In the Greenbriar country, where they had a number of saltpeter caves, the first settlers made plenty of excellent gunpowder by the means of those sweeps and mortars.

"A machine, still more simple than the mortar and pestle, was used for making meal while the corn was too soft to be beaten. It was called a grater. This was a half-circular piece of tin, perforated with a punch from the concave side, and nailed by its edges to a block of wood. The ears of corn were rubbed on the rough edge of the holes, while the meal fell through them on the board or block, to which the grater was nailed, which, being in a slanting direction, discharged the meal into a cloth or bowl placed for its reception. This, to be sure, was a slow way of making meal; but necessity has no law.

"The hand-mill was better than the mortar and grater. It was made of two circular stones, the lowest of which was called the bed-stone, the upper one the runner. These were placed in a hoop, with a spout for discharging the meal. A staff was let into a hole in the upper surface of the runner, near the outer edge, and its upper end through a hole in a board fastened to a joist above, so that two persons could be employed in turning the mill at the same time. The grain was put into the opening in the runner by hand. The mills are still in use in Palestine, the ancient country of the Jews. To a mill of this sort our Saviour alluded when, with reference to the destruction of Jerusalem, he said: 'Two women shall be grinding at a mill, the one shall be taken and the other left.'

"This mill is much preferable to that used at present in upper Egypt for making the dhourra bread. It is a smooth stone, placed on an inclined plane, upon which the grain is spread, which is made into meal by rubbing another stone up and down upon it.
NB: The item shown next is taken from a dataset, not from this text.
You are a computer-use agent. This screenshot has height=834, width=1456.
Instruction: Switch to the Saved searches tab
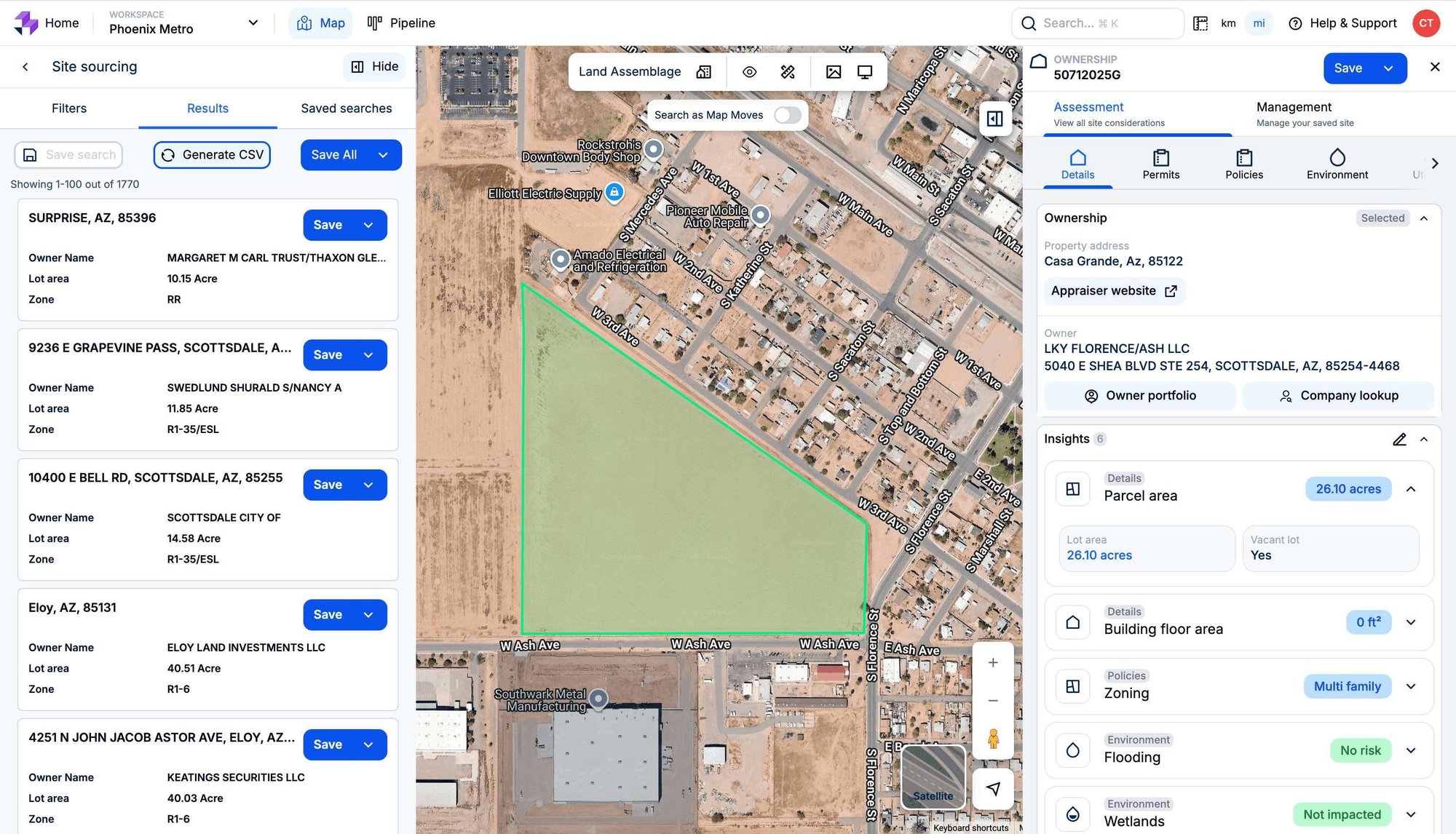coord(346,108)
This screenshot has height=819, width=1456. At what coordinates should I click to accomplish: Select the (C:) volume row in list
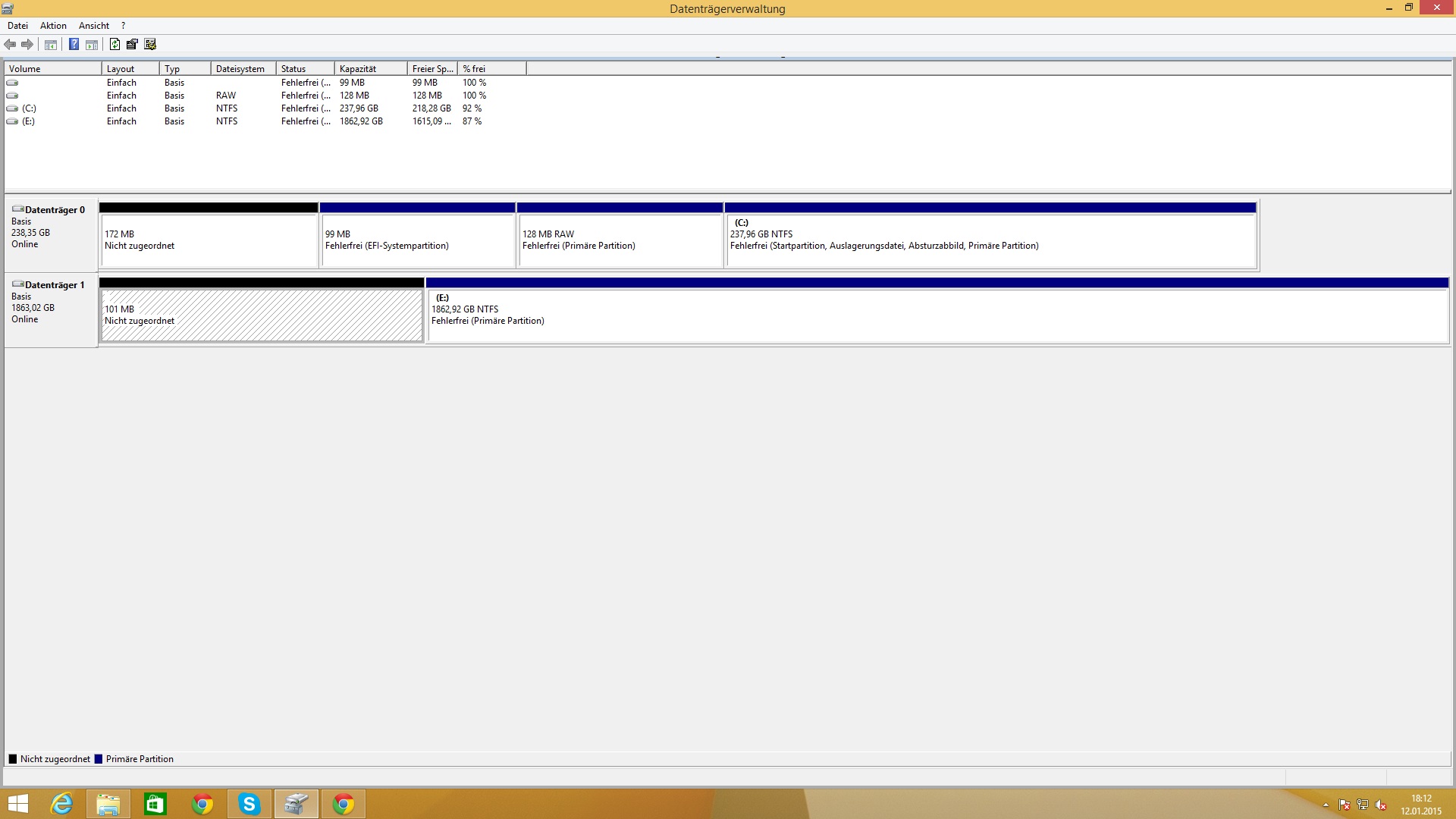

"Our first water mills were of that description denominated tub-mills. It consists of a perpendicular shaft, to the lower end of which an horizontal wheel of about four or five feet diameter is attached, the upper end passes through the bedstone and carries the runner after the manner of a trundlehead. These mills were built with very little expense, and many of them answered the purpose very well.

"Instead of bolting cloths, sifters were in general use. These were made of deer skins in the state of parchment, stretched over a hoop and perforated with a hot wire.

"Our clothing was all of domestic manufacture. We had no other resource for clothing, and this, indeed, was a poor one. The crops of flax often failed, and the sheep were destroyed by the wolves. Linsey, which is made of flax and wool, the former the chain and the latter the filling, was the warmest and most substantial cloth we could make. Almost every house contained a loom, and almost every woman was a weaver.